• Selected extract
(begin)
Context: While each cell value provides valuable information, other values in the same record could give additional signals. In addition, the context, such as the table and database name, renders hints about the column’s tag.
Lineage: Data lineage is a map of the data journey, including its origin, creation process, etc. There are two types of data lineage information that are relevant for DataK9.
- Table-level Lineage: Table lineage will provide the higher-level information, such as what tables were used to create a new table. For example, the table “uber_rides” is created after joining a handful of tables such as drivers and riders. This type of lineage is more relevant for the derived table than the raw table.
- Column-Level Lineage: This lineage refers to which column is derived from what set of dependent columns of different tables. Collecting this information is more involved for various data processing platforms such as Hive™, Spark™, etc. However, DataK9 can better predict the tag if a reliable column-level lineage is available.

Matching Strategy

The essence of the proposed solution is to crawl data (table or directory, or file) eventually from all data stores and scan each data element periodically to get signals for different tags. We discuss some fundamental matching techniques in this section.

Individual vs. Aggregate Decision: DataK9 scans data at the cell level and looks for signals from the contents and metadata. Since there are millions of data elements, DataK9 would check each element and get the respective indication. For example, assume there is a cell value of john@gmail.com. We will match this email address against each tag and generate a matching score for this value. However, making the final decision based on one matching score may be misleading. In reality, the email address could be in another column (such as promotion_code), which may not be construed as PII data. Moreover, our primary goal is to tag the columns of a table–not the individual column values. Therefore, we combine these individual scores of all column values into a global one and ultimately decide. For example, if 80% of a column’s values have an email match, we can safely assume the column contains email PII data and tag it accordingly.
Probabilistic Decision: DataK9 looks for specific matches for a particular tag. However, there is hardly a case where finding a match will assure the tag assignment. Hence, we define a score for each check. The higher the score, the higher the possibility of a tag association.
Negative Score: DataK9 allows negative scoring to signal that it is unlikely be part of a specific tag. For example, any data under the database name pattern “products” is unlikely to have any PII data.
(end)
• Supplied material
(begin)
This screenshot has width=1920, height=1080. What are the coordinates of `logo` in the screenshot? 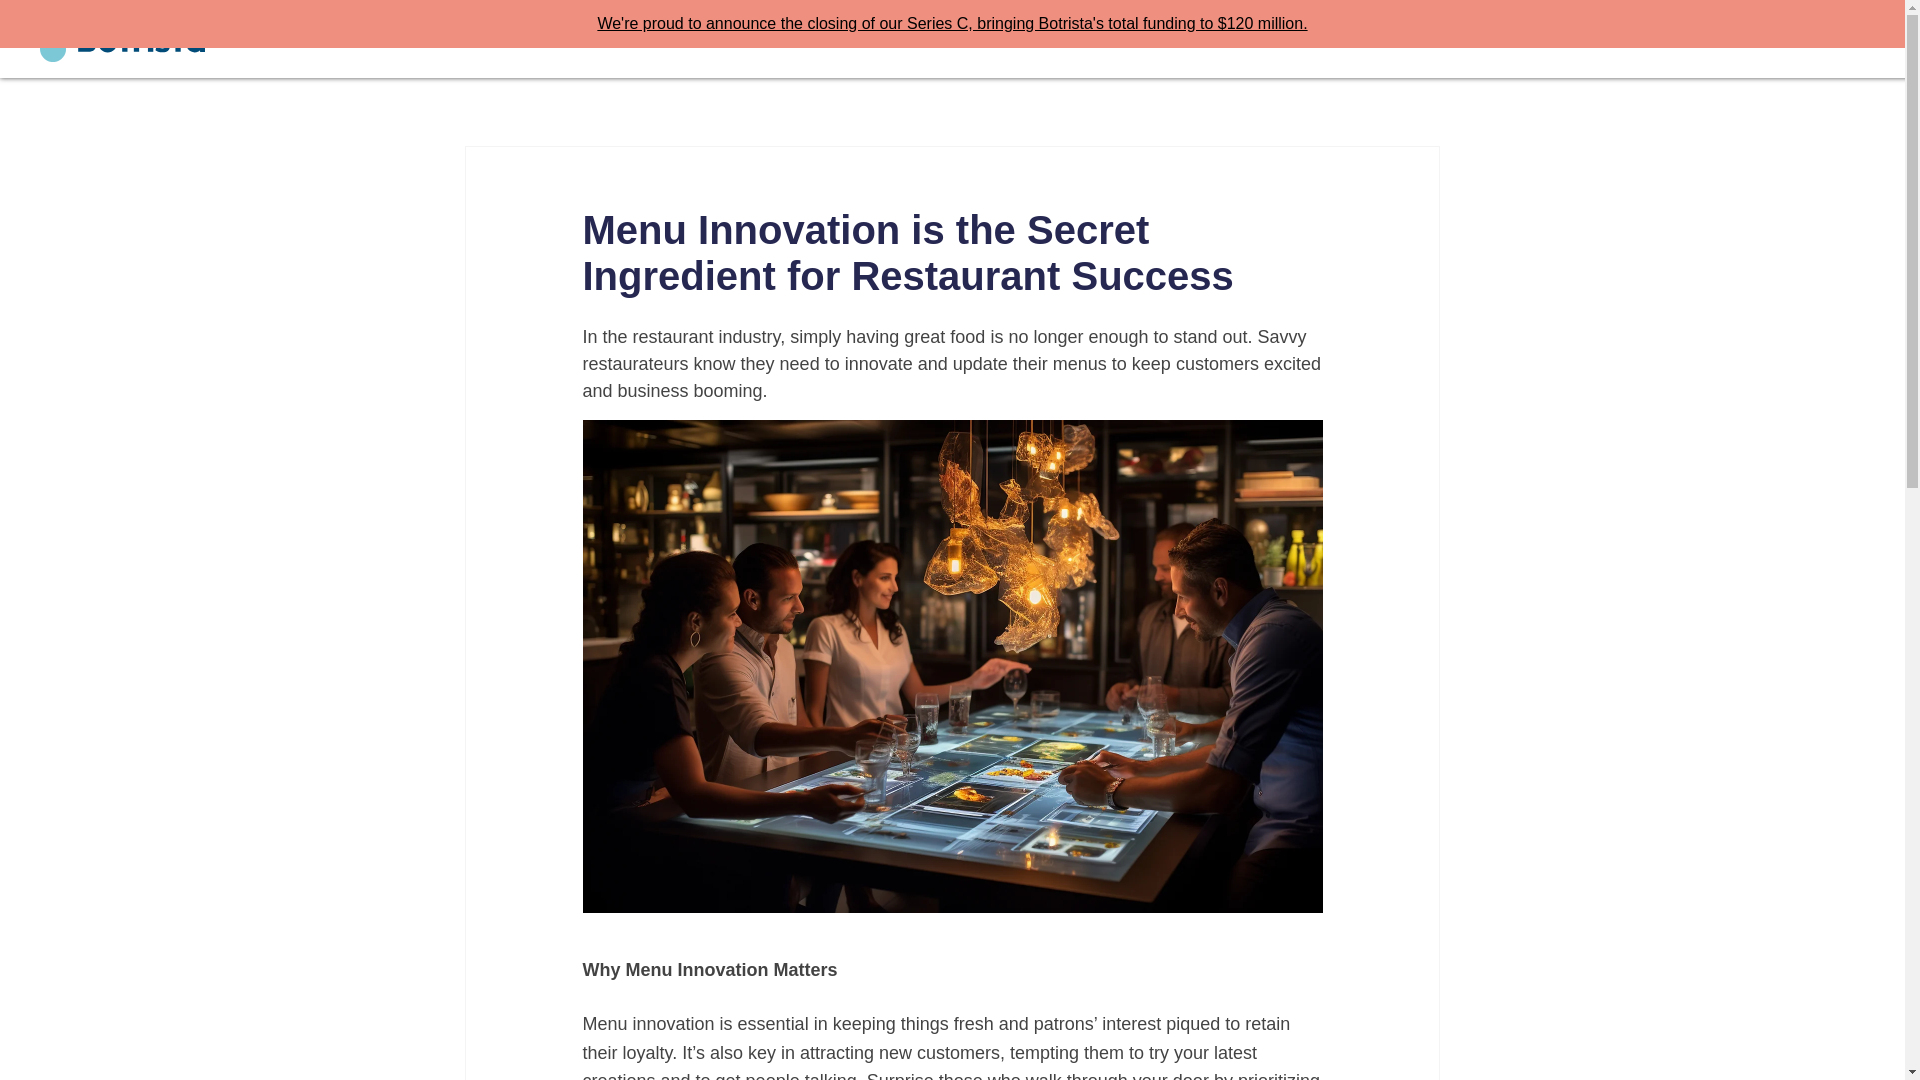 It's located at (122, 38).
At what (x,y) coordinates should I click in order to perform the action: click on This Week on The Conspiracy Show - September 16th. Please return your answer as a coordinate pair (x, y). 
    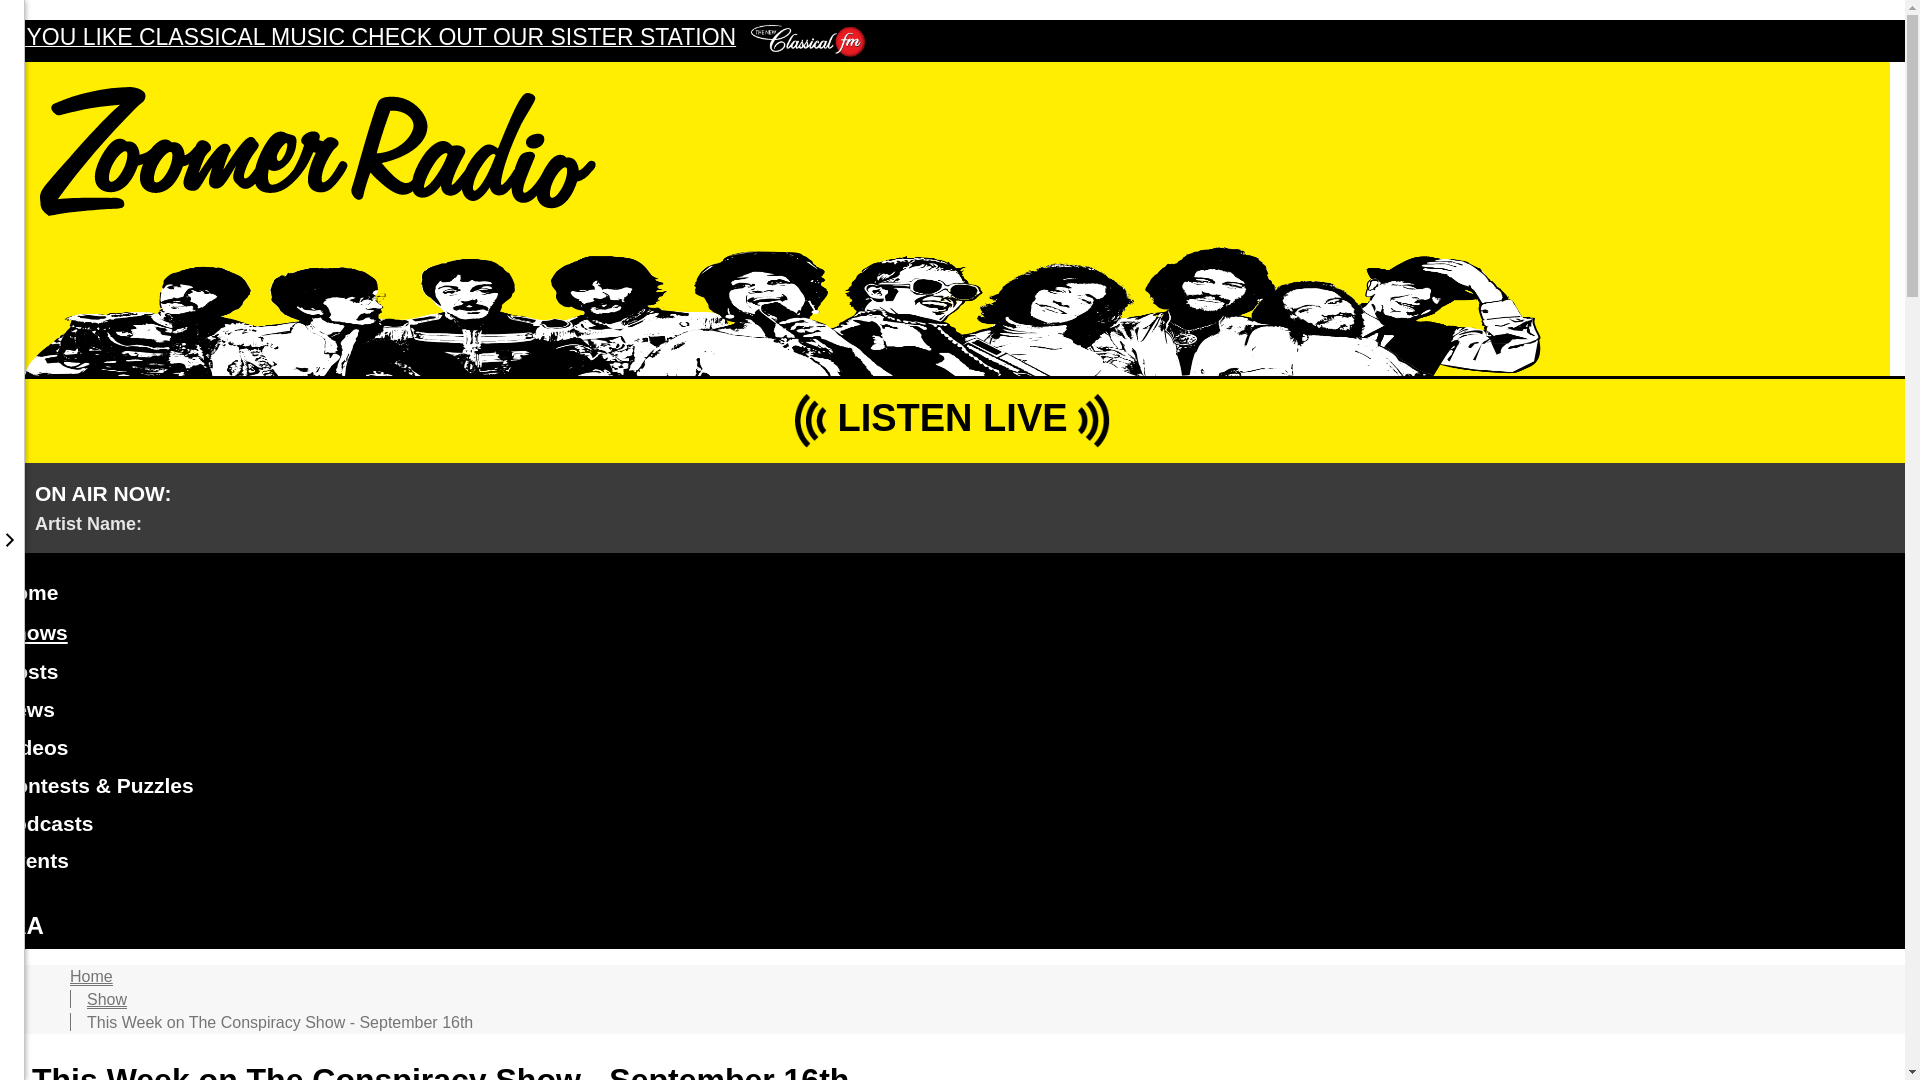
(end)
• Instructions for the task
Carry the passage about how DataK9 tags data columns forward, starting after its final sentence on negative scoring. The lines have no role in this step.

• Answer to this task
Rule-Based AI

As we crawl a new dataset, we apply the two AI approaches against the sample data and then identify each field/column category. We explain the rule-based in this section, followed by the learning-based in the next section.

We will start with a set of hand-crafted rules and build an associated rule language and engine. It is challenging to find a domain expert with the proper knowledge and experiences, such as a deep understanding of data contents, categorization internals, and engineering chops. Essentially designing a rule considers two critical dimensions: 40+ different tags and fundamental features. We support the following building blocks to express a rule:

Bloom filter match: We create a bloom filter from the most common data values for a specific entity. Then during the scanning of each column value, we test the membership and decide the possible tag. For example, we can create a bloom filter for all addresses that Uber delivery services used in the last month. Then, during scanning, we can test the membership of each cell of data to find a possible match.
Dictionary match: We create a dictionary with a list of commonly used values. During scanning, K9 looks up the dictionary for each data element (cells) of a dataset and decides the match score according to the rule definition. For instance, we can create a dictionary to include 750+ airport codes to match location information.
Pattern match: We define a regular expression to find a match against the content of a column or the column name. For instance, we can use the pattern ^[a-zA-Z0-9._%+-]+@[a-zA-Z0-9.-]+\.[a-zA-Z]{2,}$ to match email addresses like john@gmail.com. It is important to note that the pattern match may not be sufficient to determine the final tag in some situations.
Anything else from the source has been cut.